Johnny Dent

Personal information
- Full name: John George Dent
- Date of birth: 31 January 1903
- Place of birth: Spennymoor, County Durham, England
- Height: 5 ft 10 in (1.78 m)
- Position: Centre forward

Senior career*
- Years: Team / Apps / (Gls)
- Durham City
- 1927–1929: Huddersfield Town / 48 / (22)
- 1929–1936: Nottingham Forest / 206 / (122)

= Johnny Dent =

English footballer

John George Dent (born 31 January 1903) was an English professional footballer who played for Durham City, Huddersfield Town and Nottingham Forest.

==Nottingham Forest==
Dent made his league debut for Nottingham Forest on 3 October 1929 at the City Ground in a 1–1 draw with Bradford Park Avenue.

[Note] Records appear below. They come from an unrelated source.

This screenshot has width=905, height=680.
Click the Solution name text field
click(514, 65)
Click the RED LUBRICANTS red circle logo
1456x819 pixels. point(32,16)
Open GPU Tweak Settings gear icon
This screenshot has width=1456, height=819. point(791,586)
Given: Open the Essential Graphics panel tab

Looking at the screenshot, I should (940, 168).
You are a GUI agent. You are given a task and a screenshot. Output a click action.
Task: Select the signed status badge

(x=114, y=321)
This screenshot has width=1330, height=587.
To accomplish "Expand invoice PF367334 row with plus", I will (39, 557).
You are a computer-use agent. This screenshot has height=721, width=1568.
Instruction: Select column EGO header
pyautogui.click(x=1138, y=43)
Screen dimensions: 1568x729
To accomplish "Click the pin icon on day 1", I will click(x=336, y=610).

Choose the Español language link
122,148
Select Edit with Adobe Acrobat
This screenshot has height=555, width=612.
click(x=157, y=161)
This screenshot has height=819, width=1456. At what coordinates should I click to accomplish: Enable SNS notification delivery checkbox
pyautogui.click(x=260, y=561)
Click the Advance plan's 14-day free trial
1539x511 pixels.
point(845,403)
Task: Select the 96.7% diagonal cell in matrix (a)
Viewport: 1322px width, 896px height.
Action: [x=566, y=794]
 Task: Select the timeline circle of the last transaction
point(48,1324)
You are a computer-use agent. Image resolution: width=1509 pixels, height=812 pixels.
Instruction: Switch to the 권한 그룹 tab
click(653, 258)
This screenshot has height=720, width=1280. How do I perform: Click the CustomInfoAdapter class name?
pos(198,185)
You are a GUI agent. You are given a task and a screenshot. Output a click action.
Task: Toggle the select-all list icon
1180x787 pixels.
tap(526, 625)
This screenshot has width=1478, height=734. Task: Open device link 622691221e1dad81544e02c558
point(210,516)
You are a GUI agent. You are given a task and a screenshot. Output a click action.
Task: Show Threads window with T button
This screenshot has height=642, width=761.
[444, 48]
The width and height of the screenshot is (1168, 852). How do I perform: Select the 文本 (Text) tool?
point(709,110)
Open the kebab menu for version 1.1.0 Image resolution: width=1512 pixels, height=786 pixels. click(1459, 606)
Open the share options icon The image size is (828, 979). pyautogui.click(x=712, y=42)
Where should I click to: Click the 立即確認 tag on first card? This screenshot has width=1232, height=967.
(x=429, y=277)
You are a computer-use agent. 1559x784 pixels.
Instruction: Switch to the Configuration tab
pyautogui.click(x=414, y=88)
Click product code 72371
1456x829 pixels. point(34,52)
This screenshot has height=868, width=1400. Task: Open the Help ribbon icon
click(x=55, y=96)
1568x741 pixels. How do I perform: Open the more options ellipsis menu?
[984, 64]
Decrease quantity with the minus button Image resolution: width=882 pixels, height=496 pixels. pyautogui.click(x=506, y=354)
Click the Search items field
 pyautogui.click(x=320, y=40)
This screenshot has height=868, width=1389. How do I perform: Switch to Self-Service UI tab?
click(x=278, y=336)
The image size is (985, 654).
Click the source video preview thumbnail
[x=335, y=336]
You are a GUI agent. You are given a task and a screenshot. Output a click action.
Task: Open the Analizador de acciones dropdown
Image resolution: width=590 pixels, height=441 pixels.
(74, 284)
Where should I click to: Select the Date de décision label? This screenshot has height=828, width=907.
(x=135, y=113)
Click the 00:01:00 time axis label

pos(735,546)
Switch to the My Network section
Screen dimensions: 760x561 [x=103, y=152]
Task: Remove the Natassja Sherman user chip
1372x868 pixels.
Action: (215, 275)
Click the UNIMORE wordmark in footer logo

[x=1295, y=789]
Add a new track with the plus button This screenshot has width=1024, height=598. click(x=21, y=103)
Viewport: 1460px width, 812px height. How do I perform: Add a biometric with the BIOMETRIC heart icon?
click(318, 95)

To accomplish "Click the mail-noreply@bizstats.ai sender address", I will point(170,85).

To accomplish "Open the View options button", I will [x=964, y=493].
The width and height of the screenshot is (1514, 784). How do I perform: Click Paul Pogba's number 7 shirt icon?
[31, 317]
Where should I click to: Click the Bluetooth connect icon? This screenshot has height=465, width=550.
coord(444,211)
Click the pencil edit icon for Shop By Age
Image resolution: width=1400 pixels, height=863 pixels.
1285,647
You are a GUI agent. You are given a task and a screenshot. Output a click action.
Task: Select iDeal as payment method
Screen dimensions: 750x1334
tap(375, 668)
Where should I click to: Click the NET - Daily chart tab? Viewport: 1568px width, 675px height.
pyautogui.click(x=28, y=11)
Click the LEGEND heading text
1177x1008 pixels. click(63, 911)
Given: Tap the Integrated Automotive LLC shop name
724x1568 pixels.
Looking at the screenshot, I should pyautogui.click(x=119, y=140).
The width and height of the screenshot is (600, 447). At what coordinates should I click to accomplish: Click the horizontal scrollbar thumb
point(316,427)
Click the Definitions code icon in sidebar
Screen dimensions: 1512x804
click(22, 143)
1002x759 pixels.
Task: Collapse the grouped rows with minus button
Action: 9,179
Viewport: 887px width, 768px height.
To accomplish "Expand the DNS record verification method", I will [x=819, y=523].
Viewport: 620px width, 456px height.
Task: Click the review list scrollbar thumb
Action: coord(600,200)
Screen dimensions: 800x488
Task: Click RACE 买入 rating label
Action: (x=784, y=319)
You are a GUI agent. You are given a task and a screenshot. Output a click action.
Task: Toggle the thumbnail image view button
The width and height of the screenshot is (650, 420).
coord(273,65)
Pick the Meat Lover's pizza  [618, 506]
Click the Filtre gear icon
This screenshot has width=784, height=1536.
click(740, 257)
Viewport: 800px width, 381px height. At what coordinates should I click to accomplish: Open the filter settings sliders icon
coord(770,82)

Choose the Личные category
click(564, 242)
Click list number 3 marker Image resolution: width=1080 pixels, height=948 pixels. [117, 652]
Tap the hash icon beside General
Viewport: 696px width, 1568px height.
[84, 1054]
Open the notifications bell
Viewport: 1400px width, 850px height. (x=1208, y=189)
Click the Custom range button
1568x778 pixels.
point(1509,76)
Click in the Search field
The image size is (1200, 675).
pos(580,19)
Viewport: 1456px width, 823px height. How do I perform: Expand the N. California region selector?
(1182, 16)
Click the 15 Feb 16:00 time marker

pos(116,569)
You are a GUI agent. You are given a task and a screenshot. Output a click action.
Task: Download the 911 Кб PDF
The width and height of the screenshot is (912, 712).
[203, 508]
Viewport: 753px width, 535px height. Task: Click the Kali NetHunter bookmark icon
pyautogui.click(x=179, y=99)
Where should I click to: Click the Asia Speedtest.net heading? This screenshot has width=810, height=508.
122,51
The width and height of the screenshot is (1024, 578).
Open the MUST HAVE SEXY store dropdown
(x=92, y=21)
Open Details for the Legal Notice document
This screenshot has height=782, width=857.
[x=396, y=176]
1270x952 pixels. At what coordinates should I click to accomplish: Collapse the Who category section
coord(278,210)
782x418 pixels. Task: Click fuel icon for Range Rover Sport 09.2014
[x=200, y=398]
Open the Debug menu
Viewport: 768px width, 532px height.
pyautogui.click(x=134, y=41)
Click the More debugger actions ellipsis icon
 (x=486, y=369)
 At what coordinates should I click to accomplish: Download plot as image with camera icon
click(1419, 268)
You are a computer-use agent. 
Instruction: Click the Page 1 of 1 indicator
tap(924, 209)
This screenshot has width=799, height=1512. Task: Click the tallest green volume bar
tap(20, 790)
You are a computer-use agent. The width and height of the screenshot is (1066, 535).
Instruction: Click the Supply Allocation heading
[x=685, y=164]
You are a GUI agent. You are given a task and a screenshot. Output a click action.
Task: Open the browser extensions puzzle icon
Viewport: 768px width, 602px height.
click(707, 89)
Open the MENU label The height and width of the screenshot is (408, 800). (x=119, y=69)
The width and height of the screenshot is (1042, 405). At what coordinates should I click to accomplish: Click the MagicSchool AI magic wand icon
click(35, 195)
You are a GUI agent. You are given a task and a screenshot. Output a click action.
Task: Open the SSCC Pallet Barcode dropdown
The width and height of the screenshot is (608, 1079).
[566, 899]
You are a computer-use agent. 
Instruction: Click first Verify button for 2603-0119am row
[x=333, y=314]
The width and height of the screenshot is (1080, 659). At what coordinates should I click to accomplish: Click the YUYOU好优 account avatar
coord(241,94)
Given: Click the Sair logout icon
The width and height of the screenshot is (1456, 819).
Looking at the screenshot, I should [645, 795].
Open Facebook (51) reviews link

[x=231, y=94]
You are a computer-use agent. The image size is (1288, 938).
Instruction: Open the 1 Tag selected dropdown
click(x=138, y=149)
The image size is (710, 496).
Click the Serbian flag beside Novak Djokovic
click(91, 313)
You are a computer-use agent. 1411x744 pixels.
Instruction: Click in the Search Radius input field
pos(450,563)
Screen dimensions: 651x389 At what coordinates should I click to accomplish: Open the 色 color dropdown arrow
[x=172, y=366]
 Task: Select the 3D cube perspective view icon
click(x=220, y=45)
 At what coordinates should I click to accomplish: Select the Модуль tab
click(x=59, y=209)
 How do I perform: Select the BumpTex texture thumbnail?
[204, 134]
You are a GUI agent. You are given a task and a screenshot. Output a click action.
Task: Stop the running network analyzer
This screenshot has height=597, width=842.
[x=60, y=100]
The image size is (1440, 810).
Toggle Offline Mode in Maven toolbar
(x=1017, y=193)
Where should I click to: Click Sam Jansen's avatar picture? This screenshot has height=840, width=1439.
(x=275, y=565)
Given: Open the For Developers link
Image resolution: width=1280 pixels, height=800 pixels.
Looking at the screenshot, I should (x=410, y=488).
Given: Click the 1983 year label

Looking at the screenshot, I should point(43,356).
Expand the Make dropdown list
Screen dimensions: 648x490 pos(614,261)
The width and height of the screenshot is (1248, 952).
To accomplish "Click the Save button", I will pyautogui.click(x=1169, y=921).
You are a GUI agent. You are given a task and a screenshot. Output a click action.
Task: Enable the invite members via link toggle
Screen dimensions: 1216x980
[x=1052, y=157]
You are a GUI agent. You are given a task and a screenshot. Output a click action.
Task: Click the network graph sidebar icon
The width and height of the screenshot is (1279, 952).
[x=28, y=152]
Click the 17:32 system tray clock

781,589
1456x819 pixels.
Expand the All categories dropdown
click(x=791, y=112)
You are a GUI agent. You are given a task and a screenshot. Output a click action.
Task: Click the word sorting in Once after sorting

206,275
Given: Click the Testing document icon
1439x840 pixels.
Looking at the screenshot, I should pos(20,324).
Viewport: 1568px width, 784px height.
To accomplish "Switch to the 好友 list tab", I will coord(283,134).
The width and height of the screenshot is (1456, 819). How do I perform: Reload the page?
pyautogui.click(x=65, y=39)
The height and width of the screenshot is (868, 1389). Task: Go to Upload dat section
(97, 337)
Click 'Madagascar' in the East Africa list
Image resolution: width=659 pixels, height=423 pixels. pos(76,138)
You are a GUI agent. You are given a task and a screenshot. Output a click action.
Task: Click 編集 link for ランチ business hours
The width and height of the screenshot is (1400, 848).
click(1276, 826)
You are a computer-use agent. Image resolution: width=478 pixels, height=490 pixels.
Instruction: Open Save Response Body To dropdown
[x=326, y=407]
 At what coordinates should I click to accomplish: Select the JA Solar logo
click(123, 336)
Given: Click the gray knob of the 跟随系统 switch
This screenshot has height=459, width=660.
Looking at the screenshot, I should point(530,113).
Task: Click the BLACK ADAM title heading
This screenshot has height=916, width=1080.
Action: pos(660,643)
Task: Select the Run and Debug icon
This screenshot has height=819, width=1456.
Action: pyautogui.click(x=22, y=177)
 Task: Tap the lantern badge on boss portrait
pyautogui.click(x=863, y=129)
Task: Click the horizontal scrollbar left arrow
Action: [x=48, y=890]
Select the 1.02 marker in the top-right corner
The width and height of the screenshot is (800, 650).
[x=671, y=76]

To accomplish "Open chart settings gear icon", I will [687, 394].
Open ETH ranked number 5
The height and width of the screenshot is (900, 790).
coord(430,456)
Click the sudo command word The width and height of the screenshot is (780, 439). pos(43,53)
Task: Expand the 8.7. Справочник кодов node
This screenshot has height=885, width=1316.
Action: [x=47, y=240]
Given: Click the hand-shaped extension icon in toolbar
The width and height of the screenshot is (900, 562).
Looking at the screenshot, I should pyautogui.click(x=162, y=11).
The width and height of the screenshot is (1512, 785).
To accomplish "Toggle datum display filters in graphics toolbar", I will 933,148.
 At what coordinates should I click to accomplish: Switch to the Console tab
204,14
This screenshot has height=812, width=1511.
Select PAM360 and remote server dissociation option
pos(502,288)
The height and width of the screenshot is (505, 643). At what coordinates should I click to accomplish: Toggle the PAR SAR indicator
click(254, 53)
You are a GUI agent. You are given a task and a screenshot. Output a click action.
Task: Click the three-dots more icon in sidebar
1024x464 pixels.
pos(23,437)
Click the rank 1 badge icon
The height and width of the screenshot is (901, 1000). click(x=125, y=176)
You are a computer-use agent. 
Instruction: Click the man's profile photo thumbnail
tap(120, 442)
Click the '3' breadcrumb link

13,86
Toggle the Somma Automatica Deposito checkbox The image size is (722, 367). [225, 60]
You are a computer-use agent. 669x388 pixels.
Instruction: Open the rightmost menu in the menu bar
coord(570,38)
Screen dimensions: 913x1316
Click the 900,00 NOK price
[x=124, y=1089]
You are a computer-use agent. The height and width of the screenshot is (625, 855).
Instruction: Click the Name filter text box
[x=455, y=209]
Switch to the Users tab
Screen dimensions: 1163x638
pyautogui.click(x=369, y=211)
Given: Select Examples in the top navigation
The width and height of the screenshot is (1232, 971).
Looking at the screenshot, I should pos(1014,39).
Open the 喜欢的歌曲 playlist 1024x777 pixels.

He is one of only 6 players to score over 100 goals for Nottingham Forest, netting his first on 5 October 1929 away to Tottenham Hotspur. In March 1935 he scored two successive hat-tricks against Oldham Athletic and Burnley. Both matches were 5-0 victories for Forest. He scored five hat-tricks for Forest in total.

Dent's final appearance for Forest was against Leicester City at the City Ground on 19 December 1936.